Les résidences floralies in Montreal's Lachine borough is a seniors' home affected by a streptococcus A outbreak. (CBC - image credit)
Les résidences floralies in Montreal's Lachine borough is a seniors' home affected by a streptococcus A outbreak. (CBC - image credit)

An investigation into two long-term care homes run by the same company, which has contracts with several regional health boards, has found there has been abuse "in all its forms," severe understaffing, management issues and a lack of contingency planning.

More than half of the nearly 240 beds in each of the Floralies care homes — one of which is in Lachine and the other in LaSalle — are under contract by various health boards.

The report comes two years and several public inquiries after crises exacerbated by the COVID-19 pandemic caused a rash of deaths in Quebec's private and public long-term care homes — and suggests there is still work to do to improve the living situations of their residents.

The two homes were put under trusteeship by the Health Ministry in September.

Michel Delamarre, who recently retired from his position as CEO for the Quebec City regional health board, conducted the report. He also found that the health boards overseeing the Floralies homes had failed to take action soon enough.

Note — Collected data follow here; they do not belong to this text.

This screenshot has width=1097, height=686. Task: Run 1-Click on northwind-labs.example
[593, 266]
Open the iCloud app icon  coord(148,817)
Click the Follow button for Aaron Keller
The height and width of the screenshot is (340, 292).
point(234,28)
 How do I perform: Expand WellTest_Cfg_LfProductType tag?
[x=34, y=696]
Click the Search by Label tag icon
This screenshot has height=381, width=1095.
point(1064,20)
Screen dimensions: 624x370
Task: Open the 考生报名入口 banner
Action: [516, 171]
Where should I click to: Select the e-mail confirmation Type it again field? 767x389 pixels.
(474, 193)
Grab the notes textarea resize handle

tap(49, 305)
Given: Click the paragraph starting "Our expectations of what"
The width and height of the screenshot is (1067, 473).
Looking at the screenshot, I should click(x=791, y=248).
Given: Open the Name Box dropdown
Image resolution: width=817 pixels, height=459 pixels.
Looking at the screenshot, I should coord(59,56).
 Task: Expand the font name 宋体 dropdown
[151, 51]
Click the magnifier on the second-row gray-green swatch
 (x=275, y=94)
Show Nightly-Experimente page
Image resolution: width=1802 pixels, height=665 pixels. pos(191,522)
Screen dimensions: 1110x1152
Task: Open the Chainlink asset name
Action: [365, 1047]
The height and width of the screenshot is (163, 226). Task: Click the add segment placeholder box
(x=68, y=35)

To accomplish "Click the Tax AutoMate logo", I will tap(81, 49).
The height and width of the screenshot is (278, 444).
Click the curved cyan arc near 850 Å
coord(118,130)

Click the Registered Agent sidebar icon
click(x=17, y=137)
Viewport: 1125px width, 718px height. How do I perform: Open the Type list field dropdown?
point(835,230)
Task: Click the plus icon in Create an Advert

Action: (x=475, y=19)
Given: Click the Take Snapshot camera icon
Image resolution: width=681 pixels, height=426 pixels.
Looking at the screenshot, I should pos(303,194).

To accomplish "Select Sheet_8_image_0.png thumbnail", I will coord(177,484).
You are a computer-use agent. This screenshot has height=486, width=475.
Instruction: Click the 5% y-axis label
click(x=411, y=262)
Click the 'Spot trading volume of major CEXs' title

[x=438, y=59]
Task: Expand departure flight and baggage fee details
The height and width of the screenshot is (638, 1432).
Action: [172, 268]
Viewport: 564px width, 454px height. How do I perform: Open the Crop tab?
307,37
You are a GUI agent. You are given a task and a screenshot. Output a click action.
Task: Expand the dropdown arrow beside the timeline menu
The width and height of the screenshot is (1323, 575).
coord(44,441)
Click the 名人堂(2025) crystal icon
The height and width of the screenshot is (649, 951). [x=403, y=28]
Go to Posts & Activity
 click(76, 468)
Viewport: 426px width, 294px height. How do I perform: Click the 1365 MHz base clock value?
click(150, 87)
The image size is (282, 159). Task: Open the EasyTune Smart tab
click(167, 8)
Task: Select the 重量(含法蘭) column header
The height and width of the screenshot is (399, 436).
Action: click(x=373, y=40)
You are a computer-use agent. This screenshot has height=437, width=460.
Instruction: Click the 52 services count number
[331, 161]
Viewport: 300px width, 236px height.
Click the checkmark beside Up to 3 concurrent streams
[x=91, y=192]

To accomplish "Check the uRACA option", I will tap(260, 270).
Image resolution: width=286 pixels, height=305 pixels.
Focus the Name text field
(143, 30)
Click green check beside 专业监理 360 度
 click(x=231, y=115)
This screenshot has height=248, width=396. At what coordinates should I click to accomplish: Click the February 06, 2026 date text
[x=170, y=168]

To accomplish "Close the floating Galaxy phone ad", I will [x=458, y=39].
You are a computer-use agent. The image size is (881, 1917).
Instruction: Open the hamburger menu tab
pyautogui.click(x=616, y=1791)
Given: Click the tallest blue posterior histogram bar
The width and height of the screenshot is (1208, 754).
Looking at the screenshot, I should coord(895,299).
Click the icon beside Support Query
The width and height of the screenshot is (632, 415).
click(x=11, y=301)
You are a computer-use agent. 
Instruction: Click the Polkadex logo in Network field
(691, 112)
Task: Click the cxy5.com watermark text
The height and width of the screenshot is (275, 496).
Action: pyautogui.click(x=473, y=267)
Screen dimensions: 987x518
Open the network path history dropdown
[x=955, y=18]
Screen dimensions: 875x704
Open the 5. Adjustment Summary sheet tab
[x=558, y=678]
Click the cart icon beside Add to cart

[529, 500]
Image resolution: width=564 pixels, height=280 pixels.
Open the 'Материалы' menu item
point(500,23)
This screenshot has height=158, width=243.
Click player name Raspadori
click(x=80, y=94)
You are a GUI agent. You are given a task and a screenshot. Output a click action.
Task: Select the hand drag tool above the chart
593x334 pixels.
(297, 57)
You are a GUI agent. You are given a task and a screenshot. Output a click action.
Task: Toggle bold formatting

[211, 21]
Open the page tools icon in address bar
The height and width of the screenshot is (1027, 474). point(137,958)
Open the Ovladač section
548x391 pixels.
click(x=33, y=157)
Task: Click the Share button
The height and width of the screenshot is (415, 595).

Quebec's minister responsible for seniors, Sonia Bélanger, said she had commissioned a team to implement Delamarre's 21 recommendations.

"Beyond the shortcomings of the owners of Floralies, there was a lack of co-ordination by the health network," Bélanger said.

The minister said a management team hired by the CIUSSS de l'Ouest-de-l'Île-de-Montréal, the West Island regional health board, was put in place as of Sept. 1 for 180 days, and that she will not hesitate to extend its mandate, if needed.

That same CIUSSS was the health board that put the now infamous CHSLD Herron in Dorval under trusteeship during the pandemic's first wave — and was later admonished by Coroner Géhane Kamel for its poor handling of the situation.


Bélanger also said her ministry would be drafting a clear set of responsibilities the health network must have in relation to privately run institutions.

Since Quebec amended its laws concerning private long-term care homes in April, making it easier to put them under trusteeship, Bélanger said five facilities have been put under trusteeship, incuding the two Floralies.

"As minister and as a citizen, I was shaken to see what took place [there]," she said at a Montreal news conference Thursday.

The issues Delamarre listed in his report include abuse and violence from staff toward patients, negligence, both from staff and as a result of Floralies's insitutional mismanagement, as well as poor scheduling practices, and a lack of governance accountability. There is no board of governors overseeing practices at the homes, for example.

When Delamarre began his investigation in August, an outbreak of streptococcus A had already been spreading in one of the homes since April — but Floralies had only that month advised the Health Ministry, which he called "unusual."

By the time he finished his report in October, Delamarre said six patients had died and the outbreak was still ongoing. It's unclear if, now a month later, that remains the case.